How are online sales taxed?

Online sales are taxable in the same manner as other sales. However, there has been a recent development in terms of value-added tax (VAT). As of January 2019, mail order companies domiciled outside Switzerland which achieve an annual turnover of at least Sfr100,000 with goods that they deliver into Switzerland are Swiss VAT-taxable because such deliveries are qualified as ‘domestic delivery’. This means that the company needs to register in the VAT Register and is therefore subject to the VAT (eg, Amazon).

Other taxes

What other tax liabilities arise in respect of the conduct of digital business in your jurisdiction?

There are no other sector-specific tax regulations in Switzerland.
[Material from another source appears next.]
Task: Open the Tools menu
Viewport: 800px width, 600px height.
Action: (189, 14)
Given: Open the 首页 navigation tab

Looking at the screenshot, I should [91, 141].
Jurisdiction, governing law and dispute resolution

Jurisdiction and governing law

How do the courts determine jurisdiction and governing law in relation to online/digital transactions and disputes?

According to the Swiss Code on Civil Procedure, jurisdiction for actions in relation to consumer contracts lies with the court in the consumer's domicile. However, the consumer may also file its action at the supplier's domicile. Further, a jurisdiction agreement in business-to-consumer operations concluded before a dispute has arisen is invalid; consumers cannot validly waive or submit to a jurisdiction other than their domicile in advance.


Are there any specialist courts in your jurisdiction which deal with online/digital issues and disputes?


Alternative dispute resolution

What alternative dispute resolution (ADR) methods are available for online/digital disputes? How common is ADR for online/digital disputes in your jurisdiction?

No specific dispute resolution methods for online businesses are available in Switzerland.